This post was written by Jody Roberts.*
After more than a decade of anticipation, the EPA released a draft list of possible endocrine disrupting chemicals that will be subject to a new screening protocol - this according to a new brief in Environmental Science and Technology. So, those of you who've been following this topic from its media peak back in the days of Our Stolen Future might assume that we'd find chemicals like bisphenol-A or classes of chemicals like phthalates - both of which have been the subject of tremendous amounts of research recently. But, well, that's not the case. Rather, the EPA seems to have avoided these chemicals - which are found in a wondrous variety of everyday consumer products - and have chosen to focus exclusively on 73 pesticides.

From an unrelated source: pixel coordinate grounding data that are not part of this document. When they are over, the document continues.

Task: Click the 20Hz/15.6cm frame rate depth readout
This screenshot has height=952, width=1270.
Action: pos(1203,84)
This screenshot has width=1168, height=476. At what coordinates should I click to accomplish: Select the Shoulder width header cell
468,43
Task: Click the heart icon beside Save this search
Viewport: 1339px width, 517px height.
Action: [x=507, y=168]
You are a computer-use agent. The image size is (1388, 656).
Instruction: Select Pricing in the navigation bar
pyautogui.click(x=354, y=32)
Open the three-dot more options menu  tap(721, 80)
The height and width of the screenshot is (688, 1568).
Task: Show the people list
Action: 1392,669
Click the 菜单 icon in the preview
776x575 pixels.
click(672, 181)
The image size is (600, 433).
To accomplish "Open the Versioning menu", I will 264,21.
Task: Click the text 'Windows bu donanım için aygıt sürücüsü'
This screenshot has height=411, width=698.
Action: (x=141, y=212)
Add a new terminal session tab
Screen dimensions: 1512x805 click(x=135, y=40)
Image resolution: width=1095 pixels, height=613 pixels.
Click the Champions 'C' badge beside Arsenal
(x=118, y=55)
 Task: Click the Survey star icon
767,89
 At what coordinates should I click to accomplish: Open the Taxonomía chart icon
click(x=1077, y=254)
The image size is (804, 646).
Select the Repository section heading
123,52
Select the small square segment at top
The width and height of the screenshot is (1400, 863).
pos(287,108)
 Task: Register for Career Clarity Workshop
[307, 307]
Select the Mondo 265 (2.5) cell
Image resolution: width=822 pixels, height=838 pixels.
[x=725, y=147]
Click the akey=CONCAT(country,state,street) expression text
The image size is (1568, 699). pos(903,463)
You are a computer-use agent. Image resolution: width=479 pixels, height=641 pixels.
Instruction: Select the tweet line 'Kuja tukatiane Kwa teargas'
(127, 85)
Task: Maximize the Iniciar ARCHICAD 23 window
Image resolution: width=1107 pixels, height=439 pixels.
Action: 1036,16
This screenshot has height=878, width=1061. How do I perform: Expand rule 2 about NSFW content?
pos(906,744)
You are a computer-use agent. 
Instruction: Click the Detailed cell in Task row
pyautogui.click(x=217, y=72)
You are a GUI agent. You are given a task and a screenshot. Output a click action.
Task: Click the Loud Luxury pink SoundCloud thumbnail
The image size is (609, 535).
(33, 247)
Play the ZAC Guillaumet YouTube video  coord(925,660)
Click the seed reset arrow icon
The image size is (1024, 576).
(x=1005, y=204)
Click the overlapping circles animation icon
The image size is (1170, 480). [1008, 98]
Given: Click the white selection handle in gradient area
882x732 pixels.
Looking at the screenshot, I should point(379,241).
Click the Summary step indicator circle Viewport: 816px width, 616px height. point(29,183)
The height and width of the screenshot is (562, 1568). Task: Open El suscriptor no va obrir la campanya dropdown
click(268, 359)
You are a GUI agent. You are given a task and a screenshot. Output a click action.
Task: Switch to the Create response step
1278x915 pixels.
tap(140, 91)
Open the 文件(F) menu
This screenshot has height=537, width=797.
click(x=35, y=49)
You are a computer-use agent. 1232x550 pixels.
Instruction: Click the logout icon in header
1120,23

Okay, not a bad start you might say. Most of these are high production volume chemicals. Why not start here?
Because, as Theo Colborn puts it, "the whole thing is a waste." And Sarah Janssen from NRDC wonders:
Why are they including things that are obviously endocrine disrupters? Why put them through a screening and waste precious resources and time on something we already know is an endocrine disrupter?
Even Mark Maier, the health science policy manager for the pesticide industry trade association agreed:
"There are really no surprises on the list," he says, referring to pesticides with the potential for exposure, but "the screening tests are redundant" and "unnecessary" because the pesticide manufacturers already test their products more comprehensively than any other industry does, including pharmaceuticals. "In some cases, endocrine activity may not be directly attributable to the parent compound" but instead to its metabolites, for example, Maier says, "so it could be missed by screening." He adds that no unknowns appear on the list. "The program evolved through a political process, not a scientific process," he says.
But, again, we've got to start some place, right? So, maybe we're getting a late start, at least we're going to get something in place, start asking tough questions, and addressing the unique problems that stymied efforts in the 1990s when congress first asked for the EPA to begin it's endocrine screening program.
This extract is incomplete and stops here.